Barn Question: Tower Purpose?

One of the Surviving Barns at 300 Pleasure Drive, Flanders; East Elevation
No, this barn is not in the Village of Southampton. There may be a few rural outbuildings surviving in this over-developed summer colony, but not many. But yes, once again I am writing about something outside Southampton Village. Should I start a seperate blog? That sounds like double the work......hmmm. Unless you all start shouting that you mind, I'm going to "stay the course," and keep doing what I'm doing.

Back to the subject at hand: a very interesting barn in the hamlet of Flanders. This barn is one of several surviving agricultural buildings on what was at least a 15 acre farm a long time ago, and only very briefly.  It is situated on Pleasure Drive, a road which connects Flanders to East Quogue and Westhampton. Originally (or, a long time ago), the property was owned by the Benjamin family. In 1945, Mrs. Ida Benjamin sold the property to Mr. Adrian Allan of Westhampton. Allan had been a NYC stock brocker and decided to have a go at farming - potatos and cauliflower specifically.
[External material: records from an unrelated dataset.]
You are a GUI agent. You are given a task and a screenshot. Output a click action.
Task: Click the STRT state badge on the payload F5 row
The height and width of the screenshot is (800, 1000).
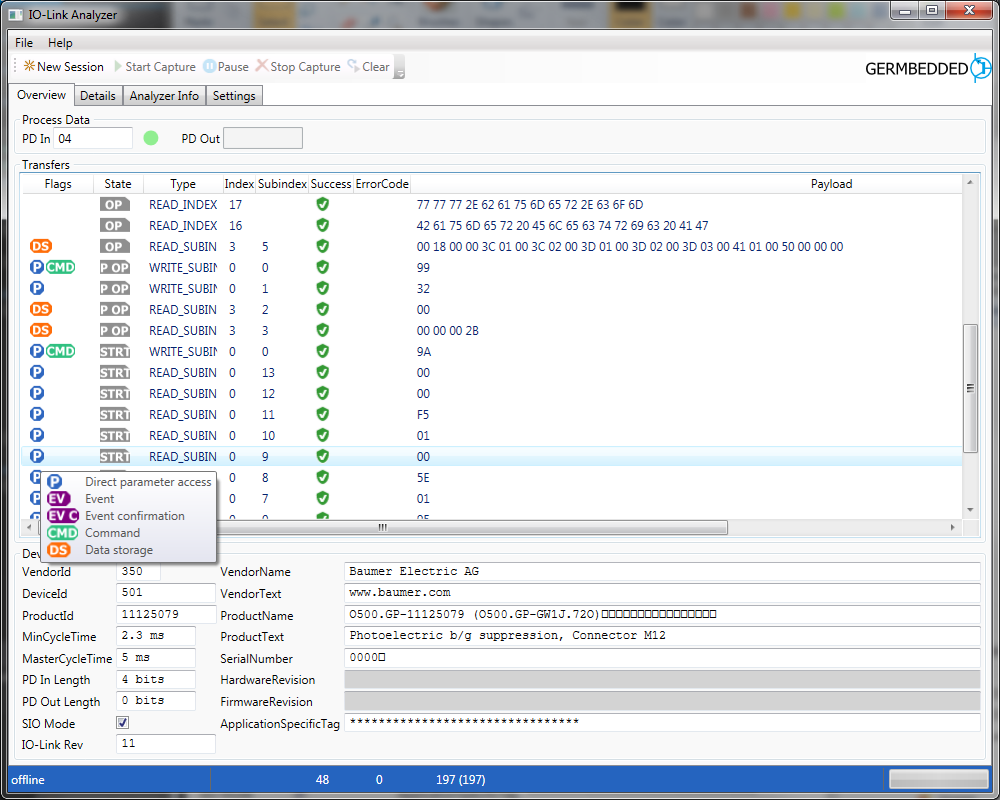click(115, 414)
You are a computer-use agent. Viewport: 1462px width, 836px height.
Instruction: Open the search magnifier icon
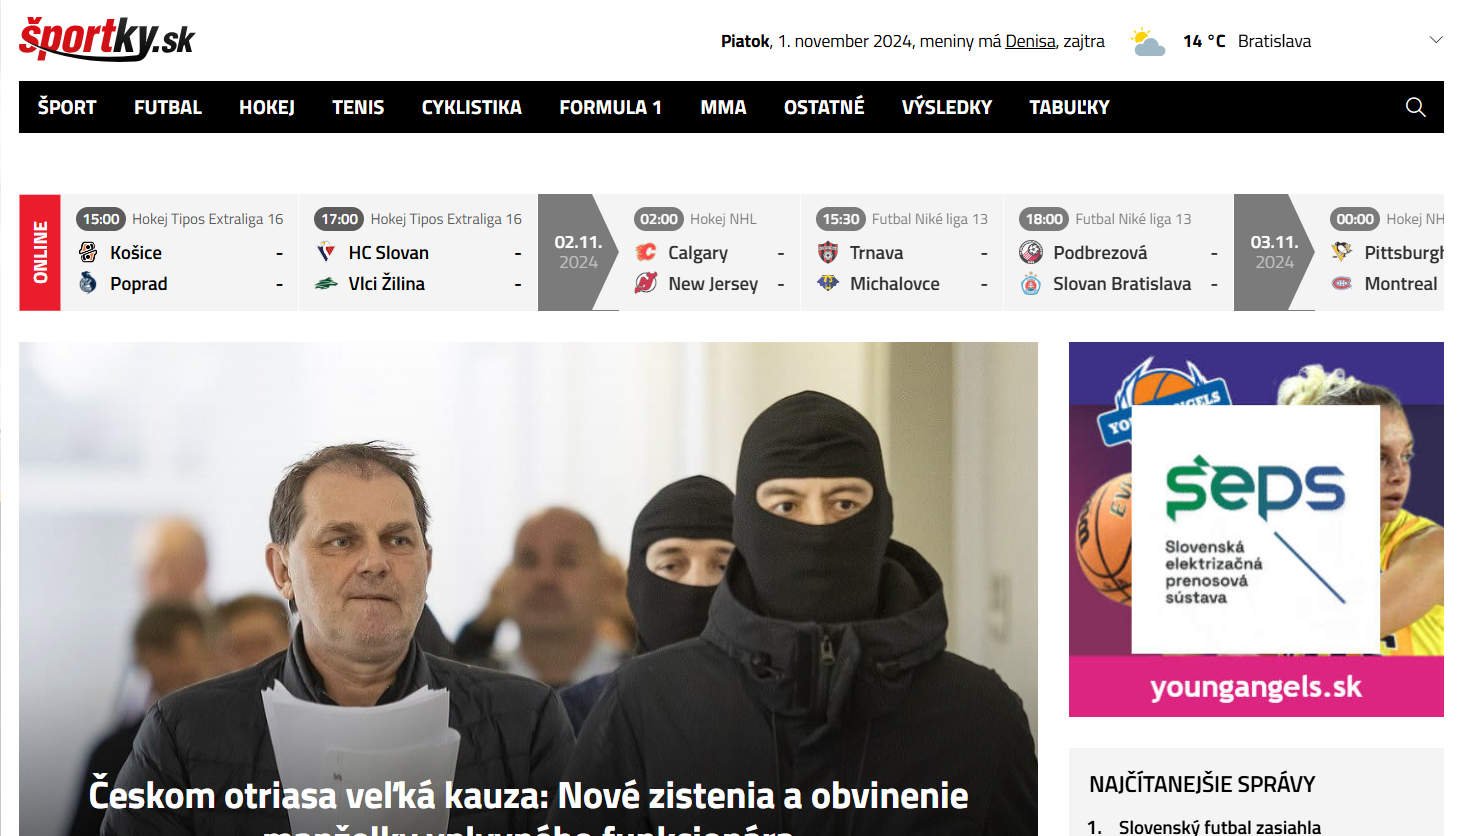1415,107
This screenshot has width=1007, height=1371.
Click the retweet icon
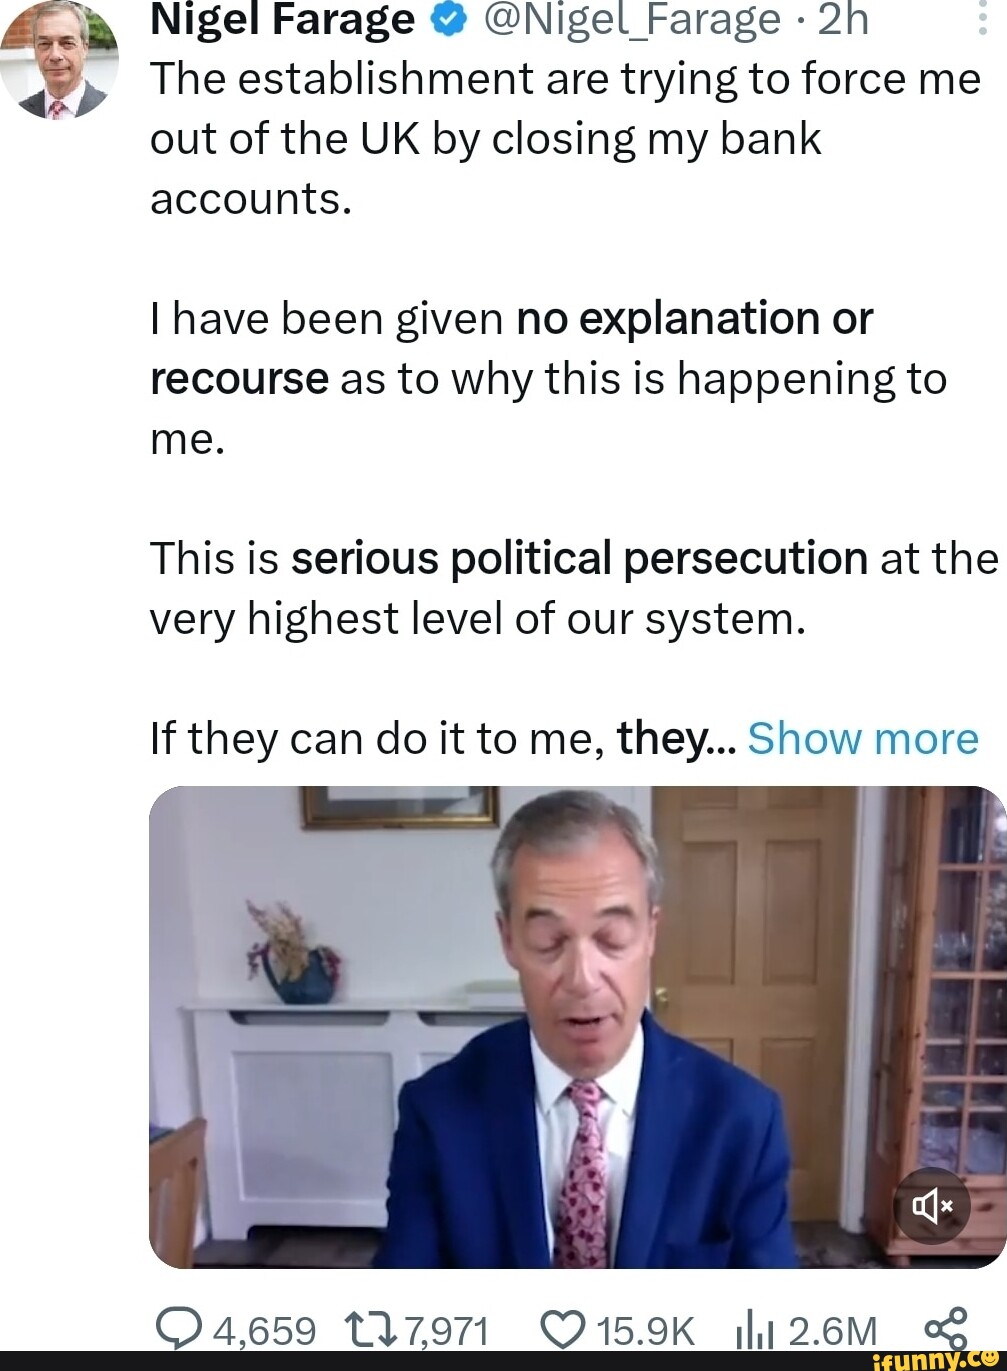[370, 1329]
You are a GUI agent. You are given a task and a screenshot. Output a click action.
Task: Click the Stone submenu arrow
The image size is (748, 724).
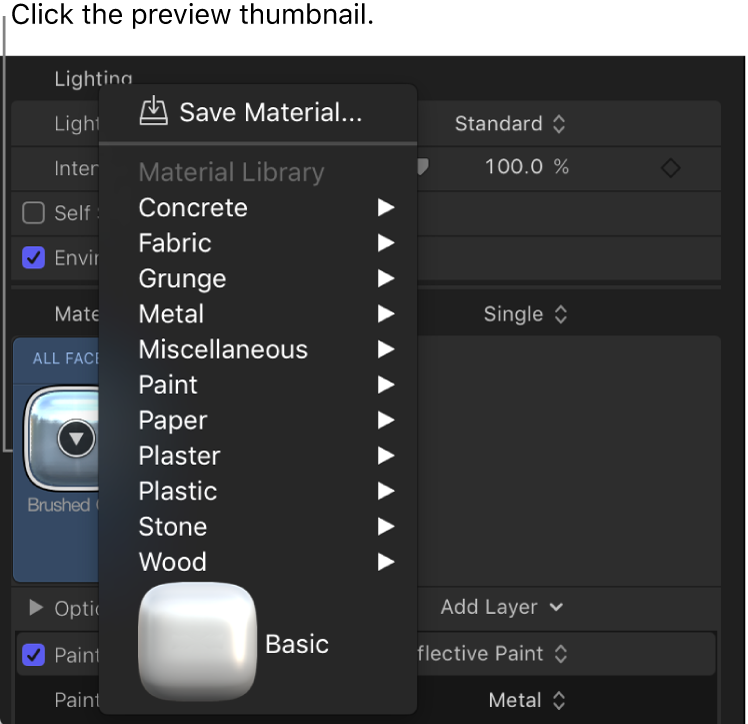pyautogui.click(x=386, y=527)
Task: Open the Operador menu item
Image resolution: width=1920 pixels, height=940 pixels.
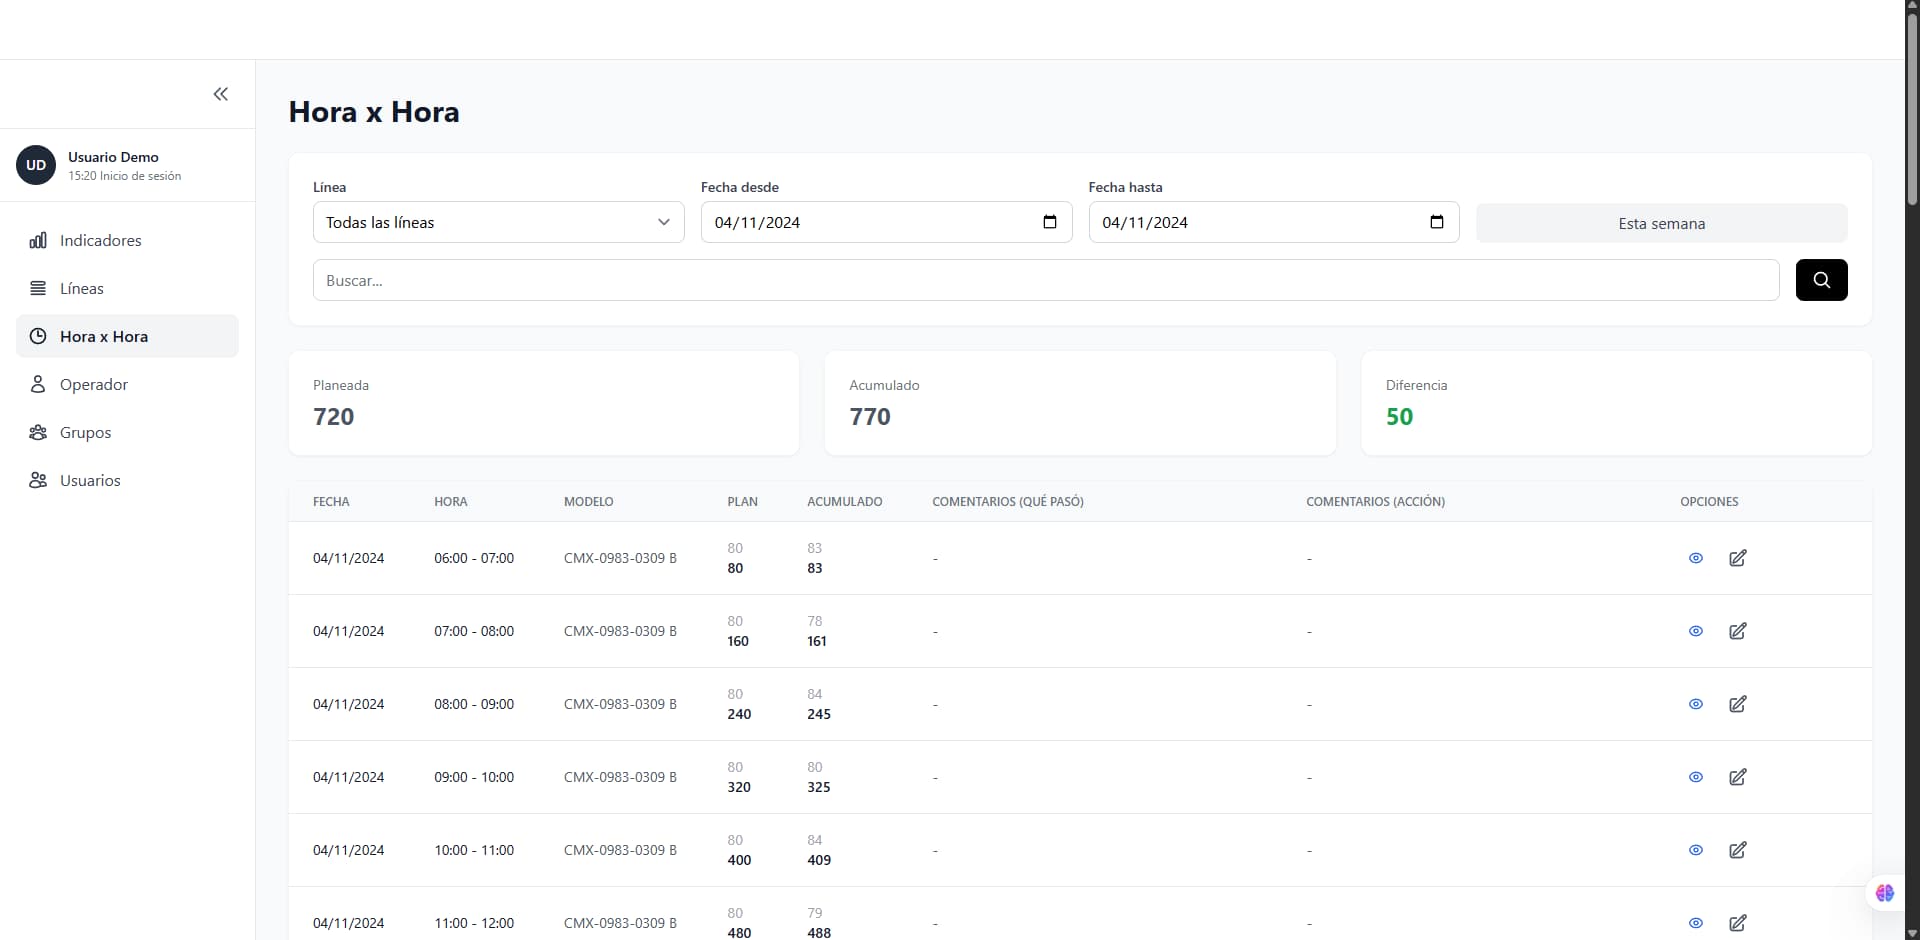Action: click(93, 385)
He failed miserably after giving it his best for a couple of years, maybe because the soil just wasn't suited for it at that location - who knows. So he regrouped and tried again, this time turning the whole operation into a woodwork mill.

South Elevation
The business was almost instantly a success, and expanded rapidly afterwards, even selling wares to NYC department stores. It was known as "Flanders Mill Inc.," and made a wide variety of things, such as common lumber items and trim work, to cabinetry and housewares, like bowls and ashtrays.  Nowadays the property contains other large, contemporary wharehouse type buildings and operates as a top-notch art storage facility.

My question is, why did the barn have a tower? It is a three-story, multi-level, wood-frame structure on a concrete block foundation with a gambrel roof.....and a tall, square tower with a balcony and railing at the top. Was it a lookout to enjoy the Pine Barrens view? Did it house the machinery of a vertical band saw? Did it collect saw dust that could then be drop-loaded into trucks? Or was a water tank somehow involved in the millwork process? These are the questions I pose to you. If you Google the term "barns with towers" you will, of course, see a lot of silos. If you use the term "mill tower" you will, of course, see a lot of windmills. This was neither, and not so terribly old either, maybe circa 1910. Any guesses?